▸ Instructions for the task
All lines in the records below that hold "title" are to be shown.

▸ Dataset records
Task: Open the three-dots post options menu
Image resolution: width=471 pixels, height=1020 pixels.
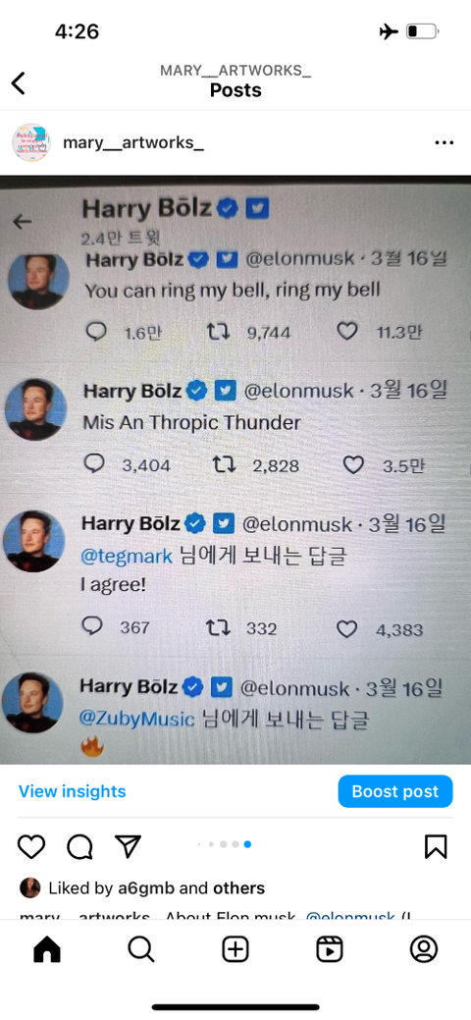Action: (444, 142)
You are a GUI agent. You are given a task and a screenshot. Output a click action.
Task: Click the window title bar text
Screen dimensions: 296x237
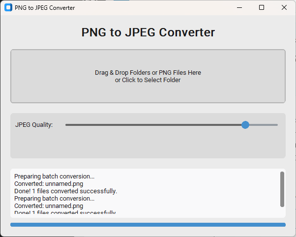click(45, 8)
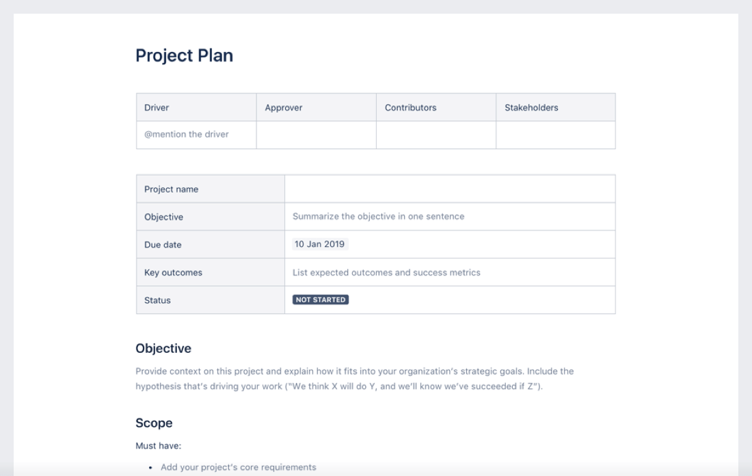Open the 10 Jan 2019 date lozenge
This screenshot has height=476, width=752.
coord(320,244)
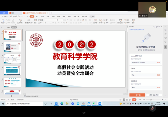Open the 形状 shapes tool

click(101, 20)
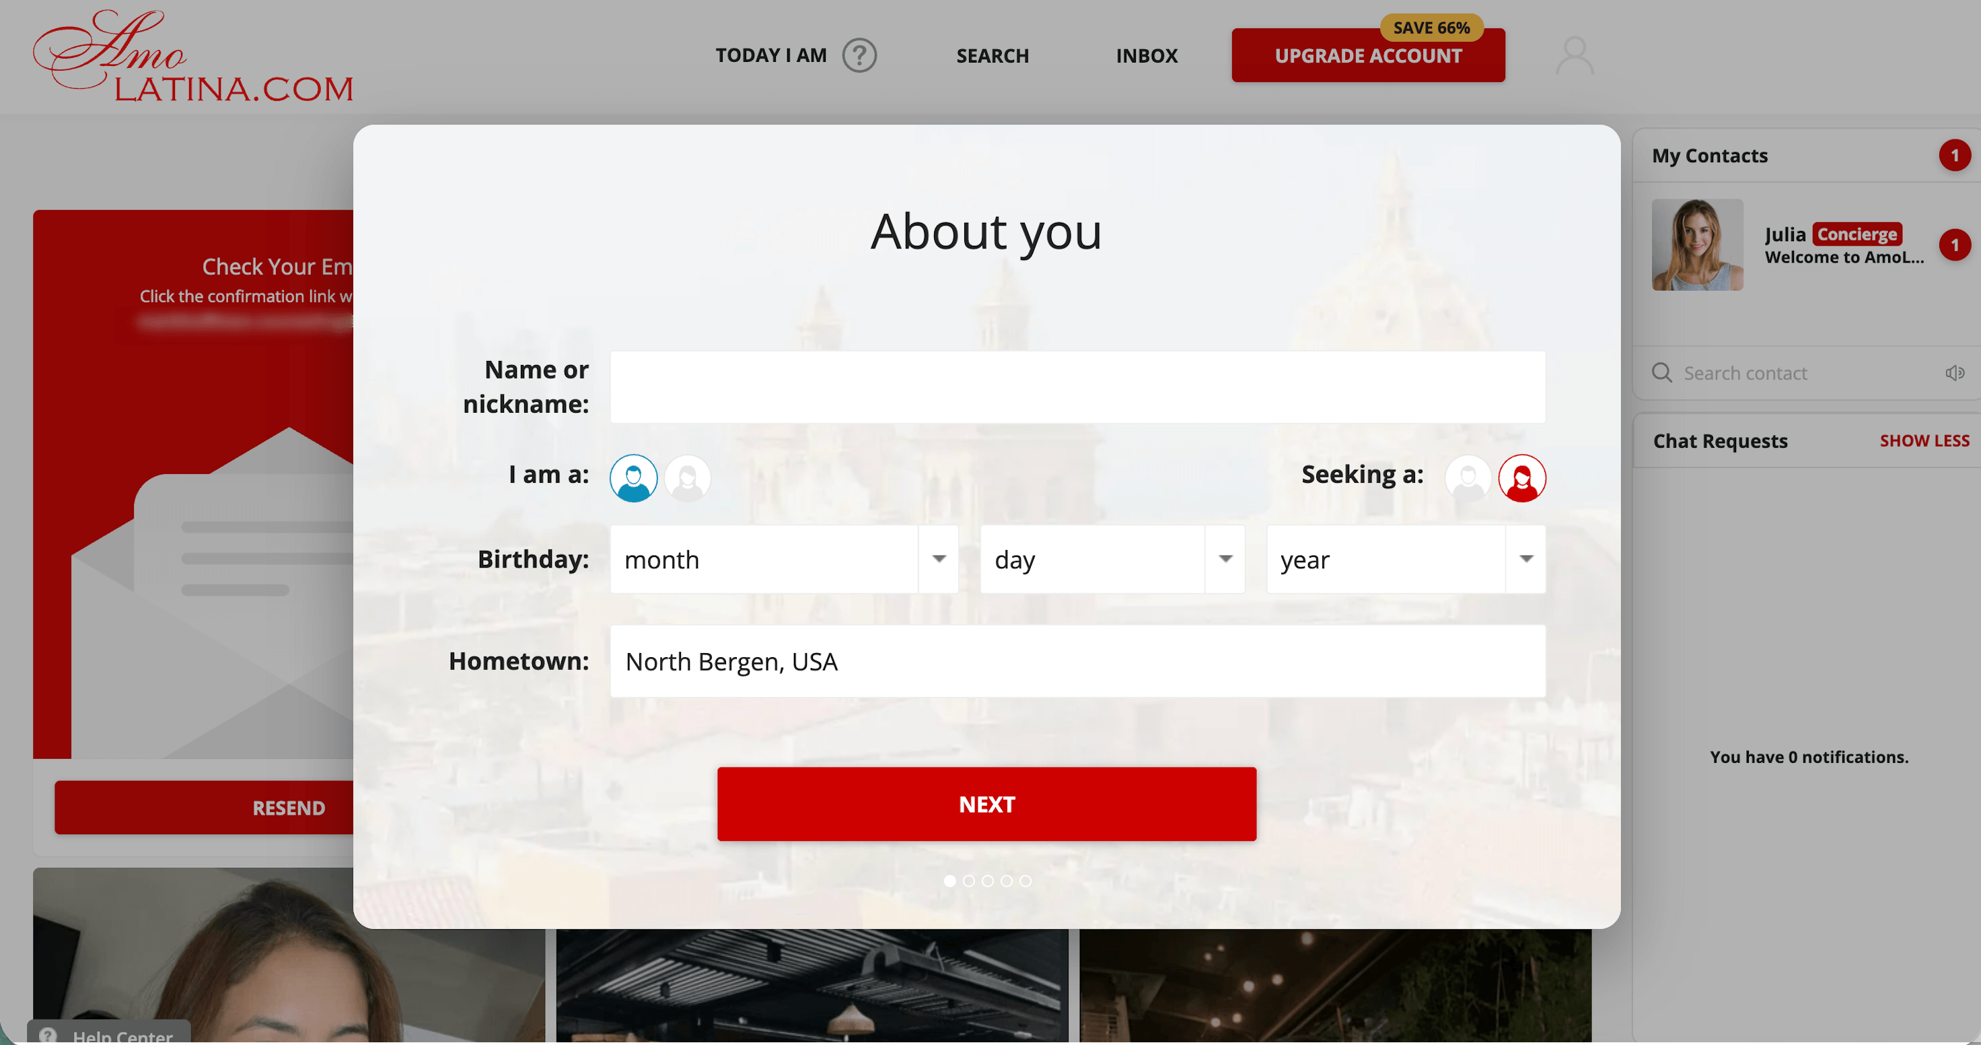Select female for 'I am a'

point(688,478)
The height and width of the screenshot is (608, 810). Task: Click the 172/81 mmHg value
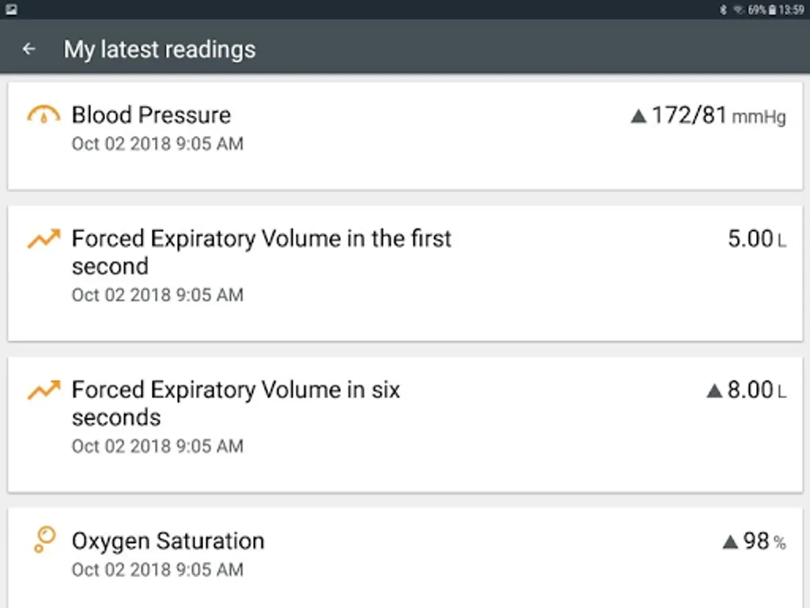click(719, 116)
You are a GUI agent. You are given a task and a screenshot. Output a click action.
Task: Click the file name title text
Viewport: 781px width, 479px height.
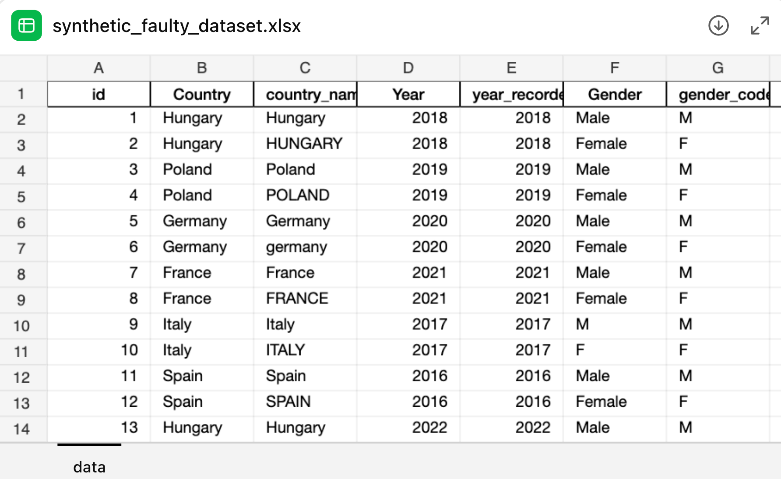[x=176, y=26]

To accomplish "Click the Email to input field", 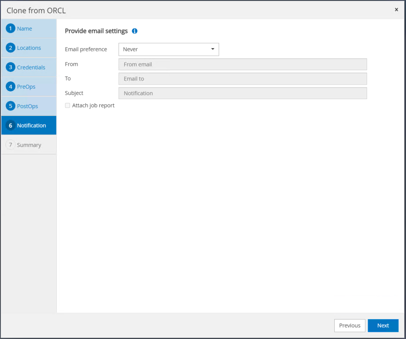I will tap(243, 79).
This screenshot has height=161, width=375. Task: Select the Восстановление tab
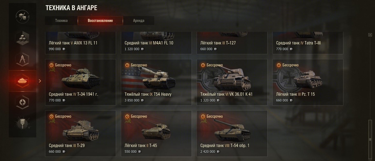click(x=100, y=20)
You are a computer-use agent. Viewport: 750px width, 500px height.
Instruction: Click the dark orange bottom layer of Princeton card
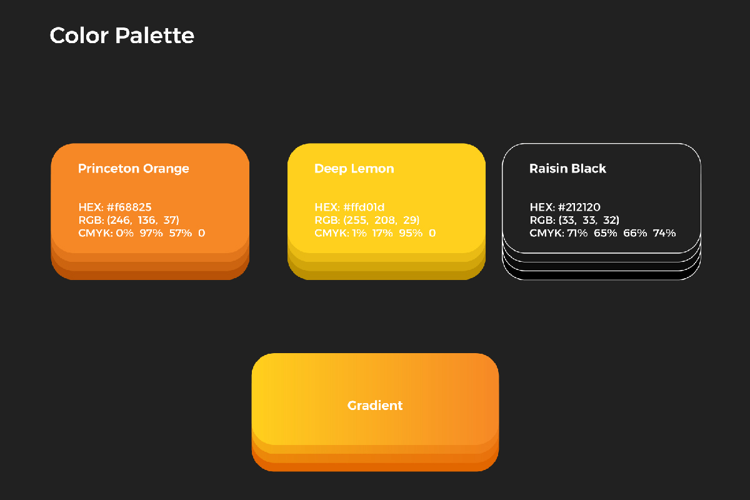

▸ Exercise output
Task: Click the window title bar text
Task: Click the file name title text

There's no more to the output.